Managing agents who don’t use a strong tenant screening process can lead to an unsuitable tenant being accepted, which can cost landlords in the long run.
Landlords should know if their property managers are checking that applicants can afford the rent, have a good credit record – including a history of on-time rental payments – are making reference checks, and vetting applicants through a tenant database.
3. Failing to act on tenant requests.
Tenants can lodge a complaint against landlords for failing to rectify any requests for urgent repairs or maintenance, such as a burst water pipe, gas leak or an electrical fault.
Tenants may legally be able to break a lease if the property becomes uninhabitable, leaving the landlord out of pocket for rent.
Landlords may also be required to pay compensation for any losses tenants have suffered as a result of the breach, such as a leaking pipe causing water damage to the tenant’s possessions.
4. Failing to comply with safety requirements.
Landlords are responsible for the safety and wellbeing of their tenants and can incur fines for failing to comply with state safety requirements.
Landlords should seek legal advice to make sure they meet all requirements under the law, including the installation of smoke alarms, having secure fencing around pools and spas, and adequate locks on windows and balconies.

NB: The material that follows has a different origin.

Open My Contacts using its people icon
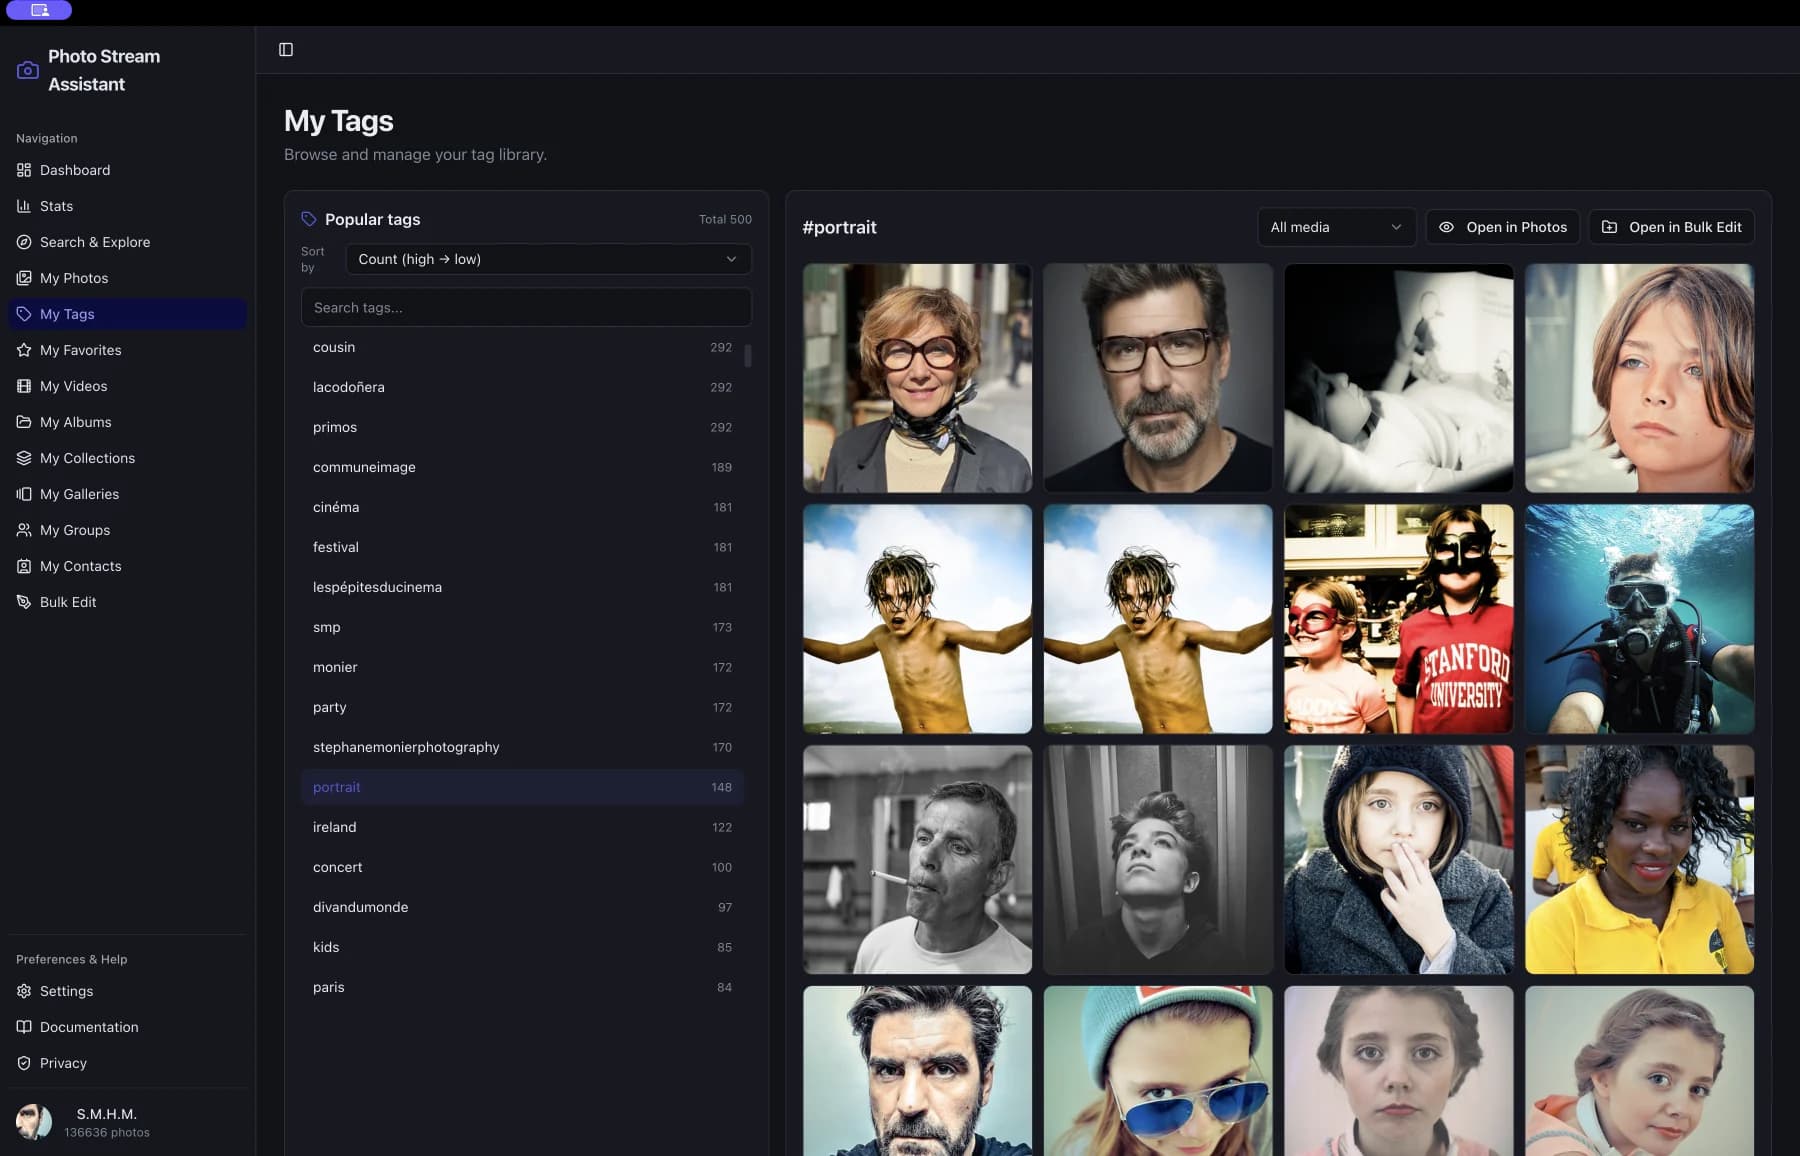This screenshot has width=1800, height=1156. click(24, 566)
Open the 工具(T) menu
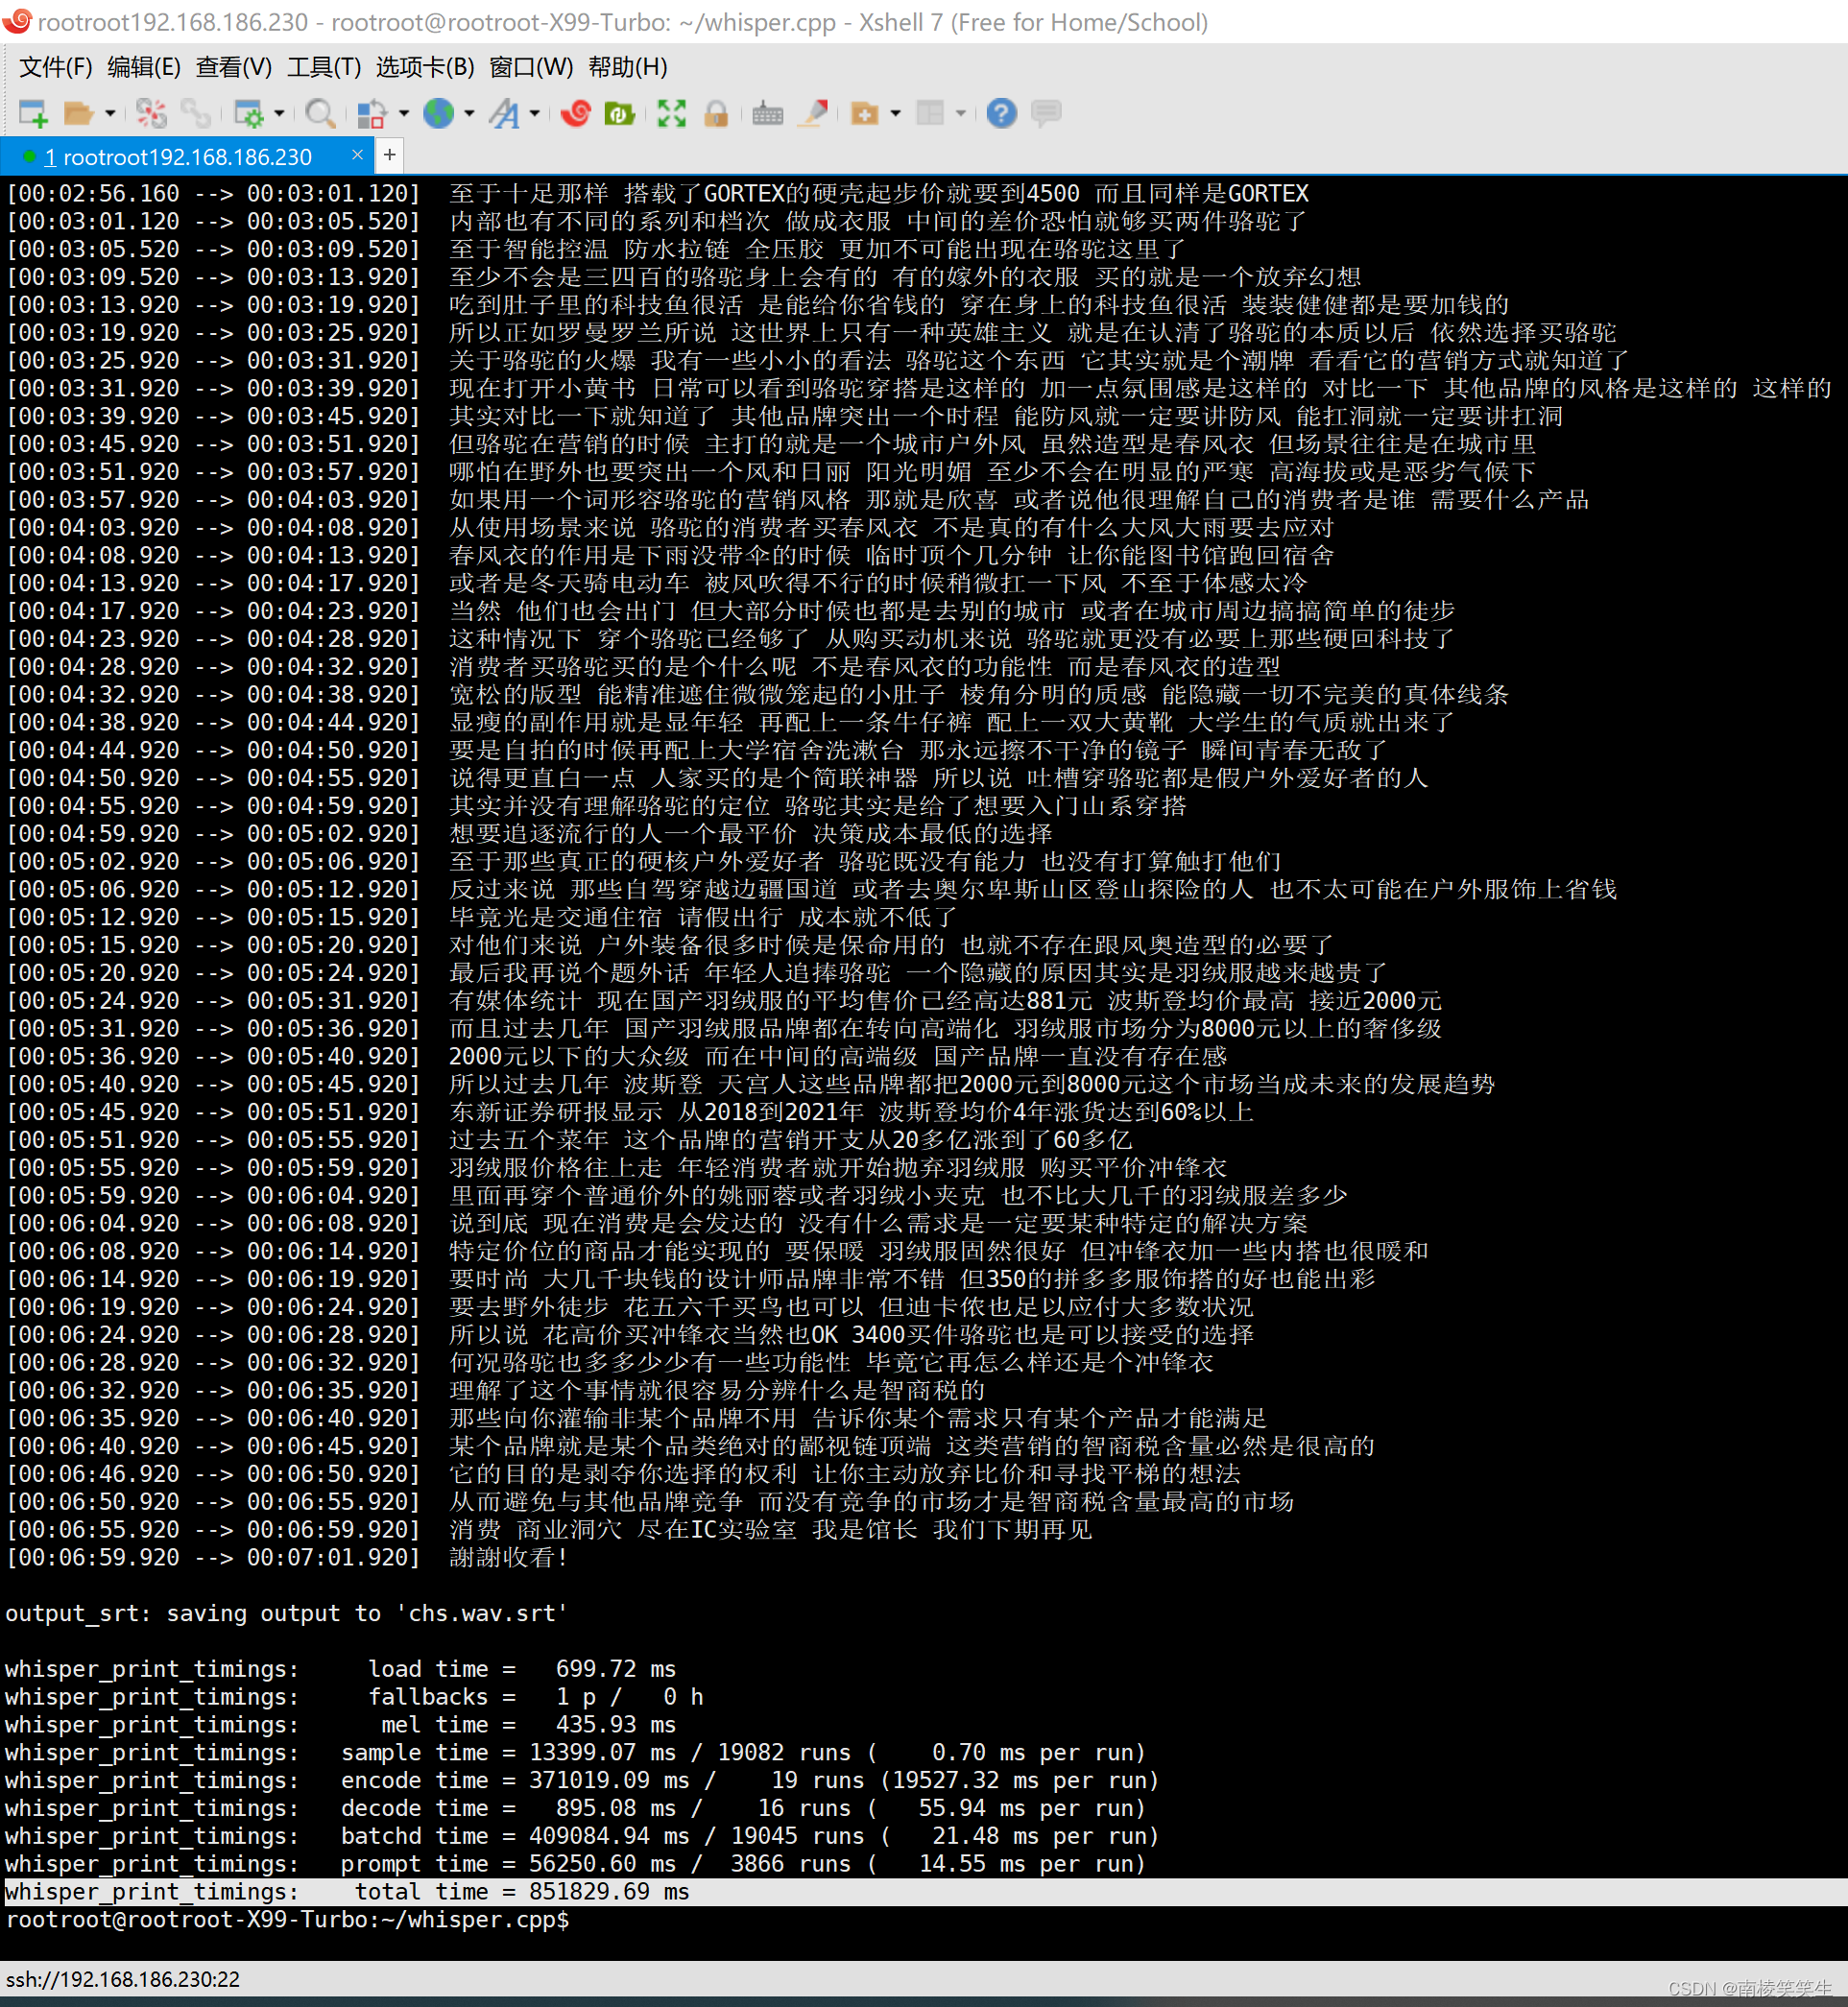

5. Discriminating against tenants.
Landlords have the right to choose a suitable tenant provided they do not discriminate against applicants.
If an agent or landlord is found guilty of making a property unavailable to an applicant of a particular ethnicity or age, for example, and making that same property available to another applicant, they could face heavy fines under anti-discrimination laws. Landlords must assess applicants based on their credit history, steady income and rental history.
They should not be assessed on their age, gender, race, religion, marital status, disability or the like.
6. Foregoing landlord insurance.
For houses, building insurance may cover the cost to repair your property if it is damaged by a storm, but if the damage makes your home uninhabitable, only landlord insurance would cover the loss of rent.
For apartments, landlords should check what is covered under their building insurance, as this may exclude liability within an apartment.
Landlord insurance policies also cover additional risks such as when the bond is inadequate to cover the costs of damage to a property by a tenant. It’s best to compare landlord insurance to find the appropriate level of cover for your rental property.
7. Advertising a rental price way above market rate.
A rental price that is higher than comparable properties could attract fewer and shorter term tenants, who may be less likely to look after a property than long-term tenants, resulting in higher maintenance costs for the landlord.
Landlords would also lose money from the empty periods in between tenants, and would need to cover advertising and agent costs each time the property is advertised. As a rule of thumb, landlords should avoid increasing the rent more than once a year or by more than 5% a year or they may risk losing their tenant.
Landlords should consult agents to determine the right market price based on similar properties in the area and also keep up to date with changes in the property market.